An unexpectedly large victory for Spanish Prime Minister Pedro Sanchez’s Socialist Party in Sunday’s Catalonian elections is assumed to be good news for the beleaguered leader. Sanchez may soon find, however, that this development becomes political poison.
That is because the results leave him little room to manoeuvre. The Socialists may have come out on top, but they will still have to put together a coalition government. The options facing Sanchez and his party’s Catalonian leader, Salvador Illa, are all risky and undesirable.
The best option is to govern in coalition with two other leftist parties, the pro-independence Republican Left of Catalonia (ERC) and Comuns, the Catalonia arm of the left-wing and far-left-wing alliance called Sumar.
This tripartite alliance is ideologically harmonious and brings together parties that undergird Sanchez’s government in Madrid. The Socialists and Comuns are eagerly pursuing this possibility.
The problem comes from the political circumstances facing the ERC. It lost roughly a third of its vote, mostly defecting to the Socialists. As a result, its leader, Pere Aragones, is resigning his seat in the Catalonian parliament and says the ERC is going into the opposition.
It is hard to see what Sanchez can do to change the ERC’s mind, as the ERC joining the Socialists would deprive the separatists of the chance to woo back their former voters from across the aisle.
The Socialists could also seek to govern with the support of two other nationalist parties, the centre-right Popular Party (PP) and the far-right Vox.
That theoretical possibility, however, crashes against national politics. Sanchez won his surprising victory last year by campaigning against Vox’s participation in government. He cannot say they are too extreme to govern Spain and then rely on them to govern Catalonia.
PP is also Sanchez’s primary foe. It wants to see Sanchez fall and will not want to prop him up in Barcelona. Its Catalonian leader has already implied it will not support Illa’s investiture.
The third option is to join the second-place party, the pro-independence, centre-right Junts.
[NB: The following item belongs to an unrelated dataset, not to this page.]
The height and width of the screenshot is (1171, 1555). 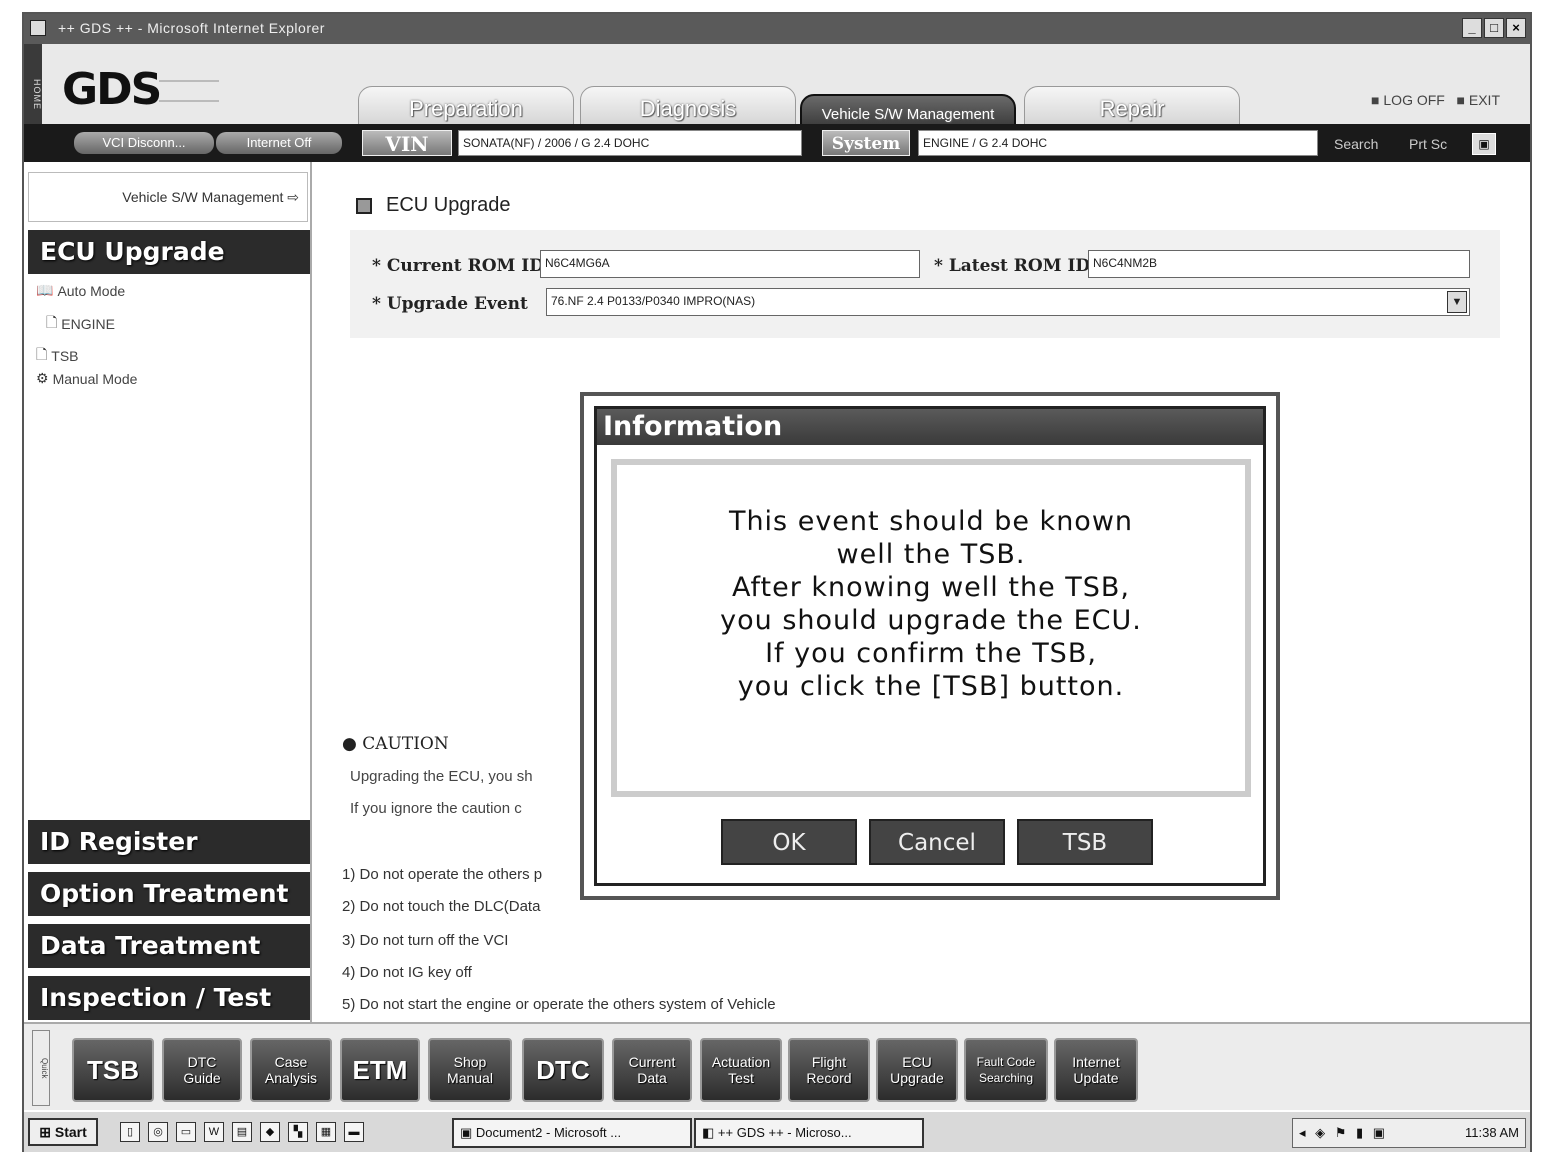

This coalition would be fraught with tension from the start. Junts’ leader, Carlos Puidgemont, is in exile in Belgium because of his role in staging Catalonia’s illegal referendum on independence. He wants to run the Catalonian government himself and insists he will stand for investiture as Catalonia’s premier when the new parliament convenes.
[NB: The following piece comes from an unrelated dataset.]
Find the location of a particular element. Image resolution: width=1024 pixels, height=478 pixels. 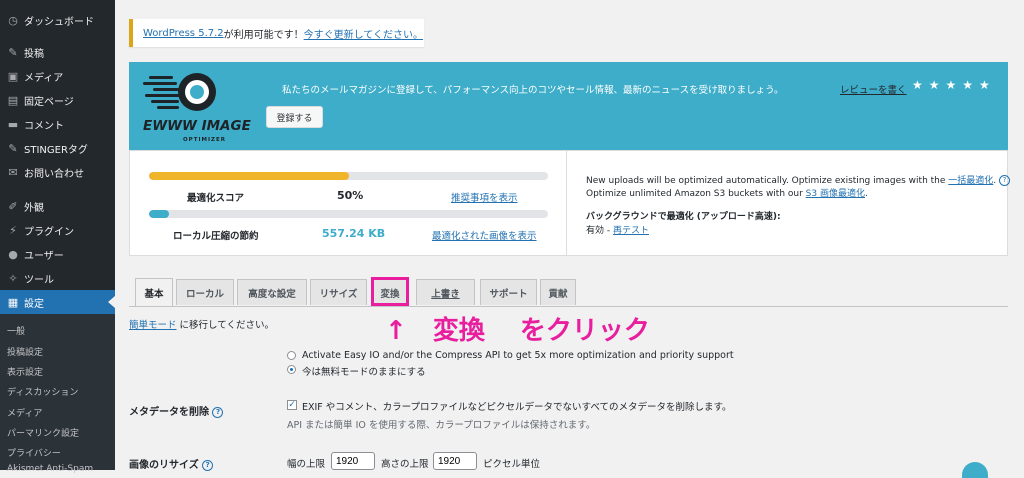

submenu-item-writing: 投稿設定 is located at coordinates (25, 352).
Sanchez and Illa will likely not want to cede the top spot to the person whose party they defeated.
There is also the price Puidgemont might extract from them to stand aside.
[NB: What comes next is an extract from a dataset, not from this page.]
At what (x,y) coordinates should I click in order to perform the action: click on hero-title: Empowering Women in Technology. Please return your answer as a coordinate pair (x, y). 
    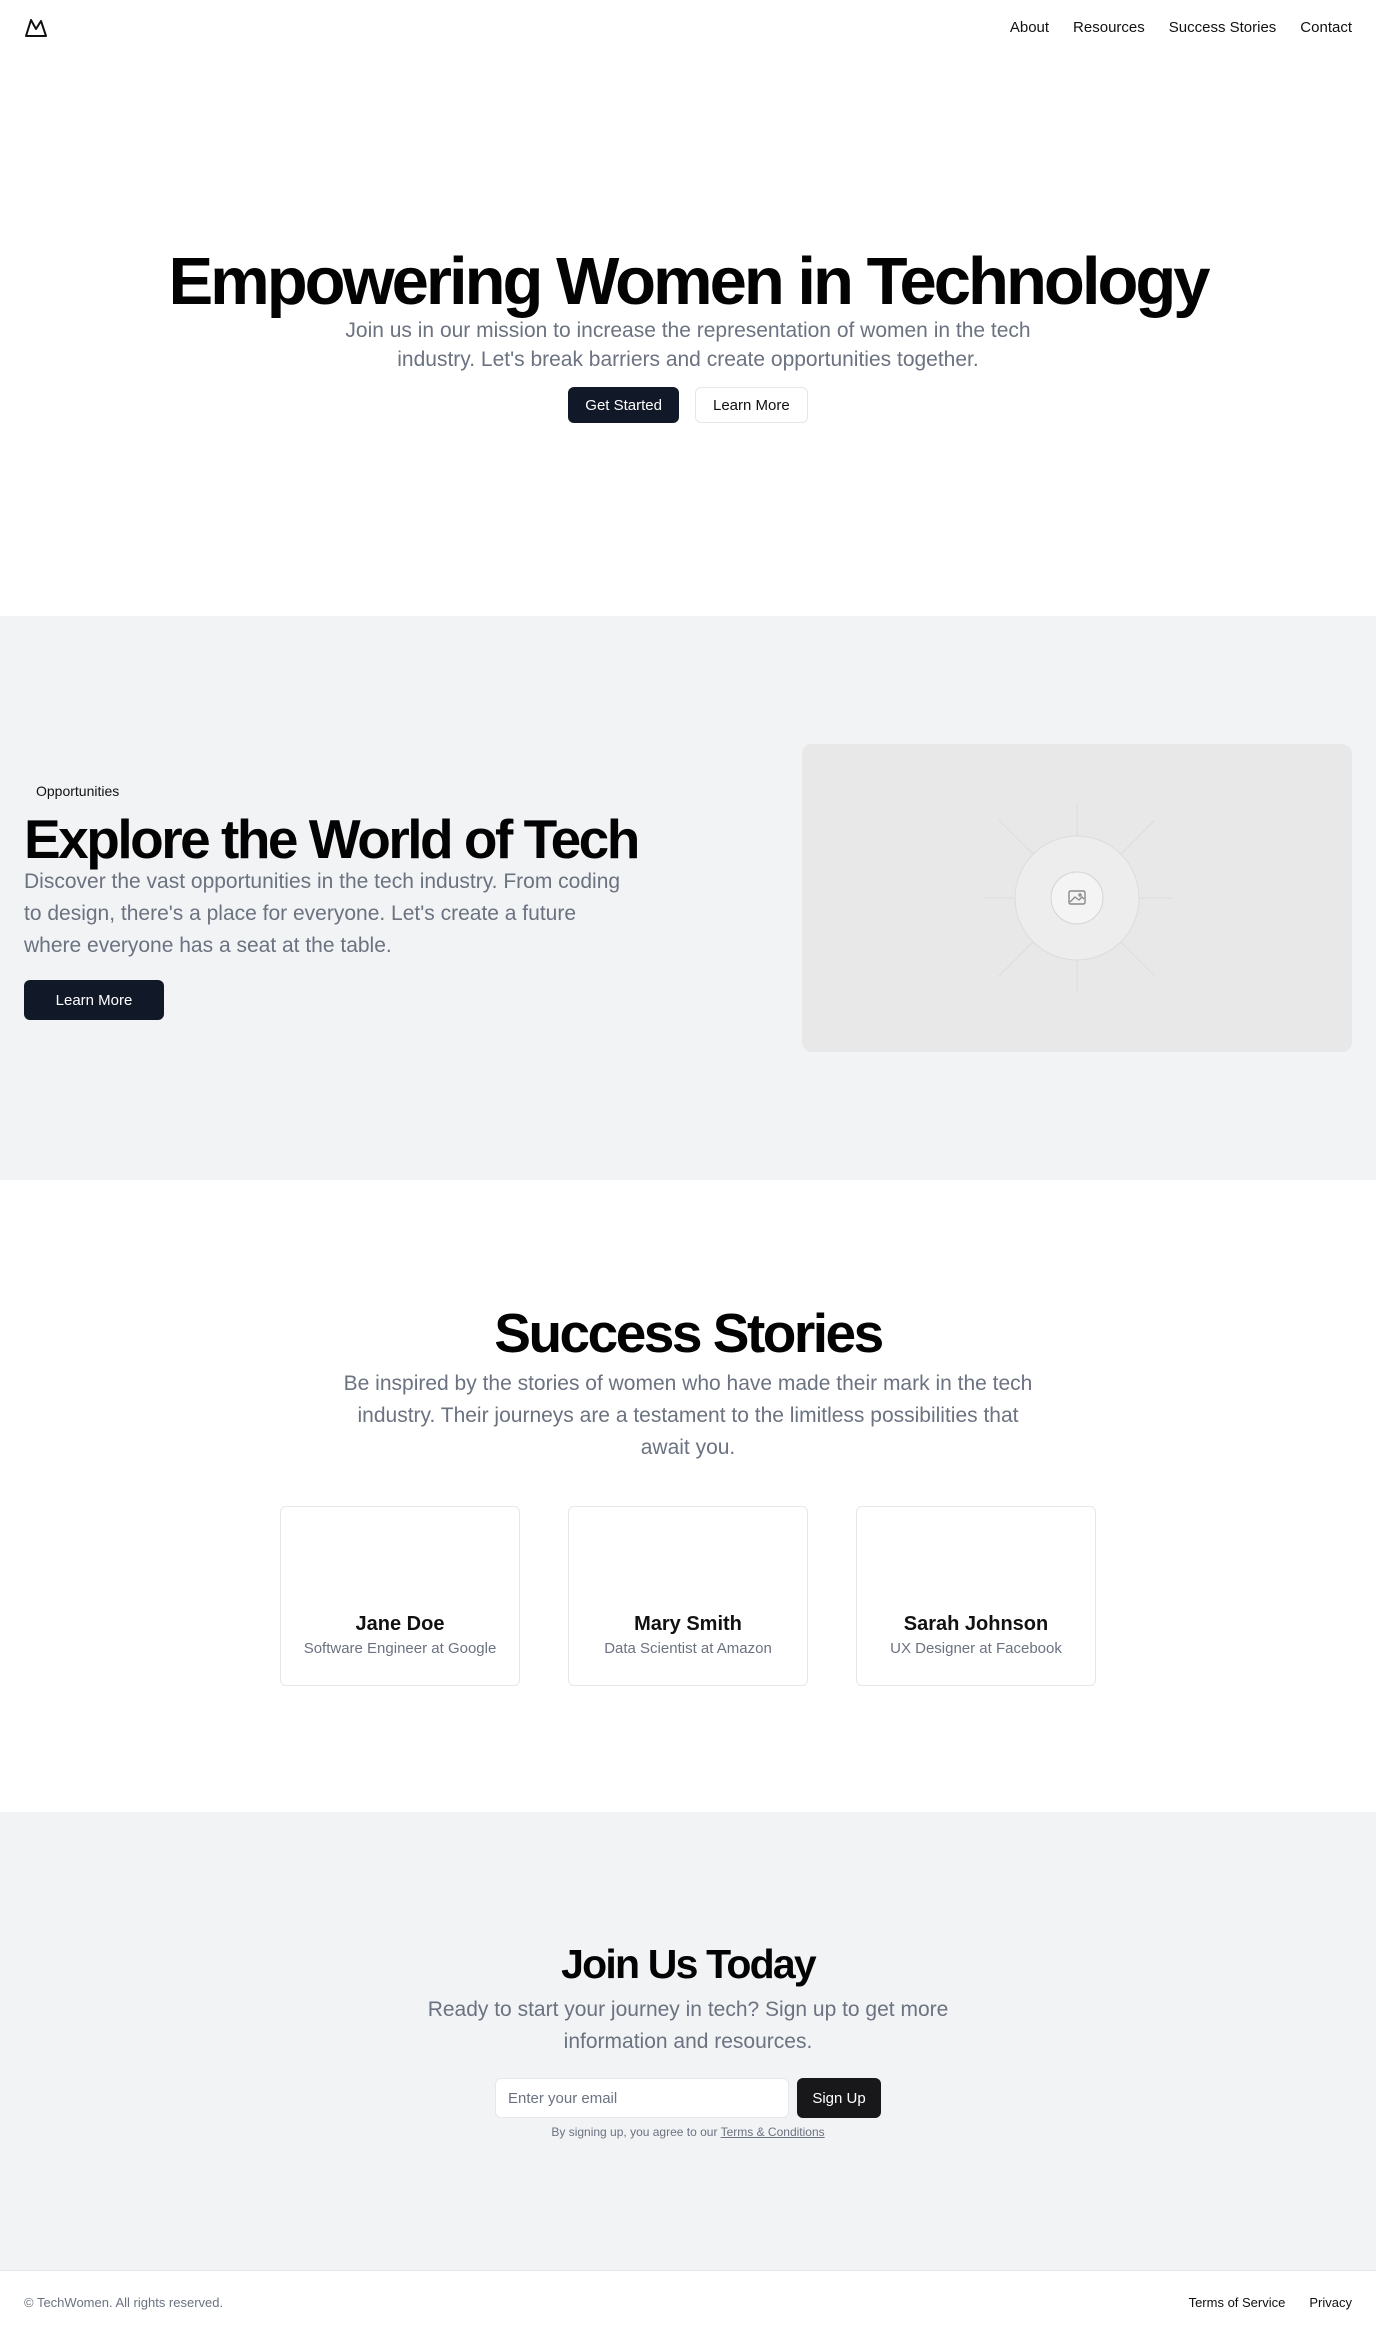
    Looking at the image, I should click on (689, 282).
Sanchez is already in political trouble because of his controversial bill granting amnesty to Puidgemont and other independence leaders in exile. He pushed this through as the price of getting the support of Junts, ERC, and a smaller pro-independence party, CUP, for his government.
Making another deal with Puidgemont could make him untenably weak.
The final option is to try to form a minority government in Barcelona, but the Socialists are probably too weak to make this work. They won only 42 seats in the 135-seat chamber and would still need to obtain the assent of the other parties to form such an arrangement.
It is hard to see why other parties would agree to this except to hold Illa hostage for the passage of legislation and the budget. This endless bargaining would surely topple such a government quickly and cause even more headaches for Sanchez.
They pose grave risks for Sanchez’s government because of his reliance on both the ERC and Junts’ MPs. He cannot pass a budget without both parties’ support.
That would not automatically topple his government but could force him to call a snap election.
A similar move by the Catalan parties in 2019 forced him to call a snap vote. Polls currently show Sanchez would lose such a contest to PP and Vox.
Sanchez could reason that he can turn the polls around, as he did in his daring snap election campaign last year. There is likely, however, to be only so many times that he can successfully roll the political dice and come out a winner.
These difficulties all stem from the incompatibility of the demands of Catalonian and Spanish public opinion concerning Catalan independence.
Spanish voters are opposed to national partition while a large share of Catalans support it.
The Spanish left cannot win a large enough majority outside of Catalonia to govern without support from separatists. That puts them in a never-ending dance with their political devils, a dance that will ultimately lead to one partner pulling away.
Sanchez has adroitly manoeuvred across this floor for years. The pressure of having to govern both Spain and Catalonia, however, may finally force him to leave the stage.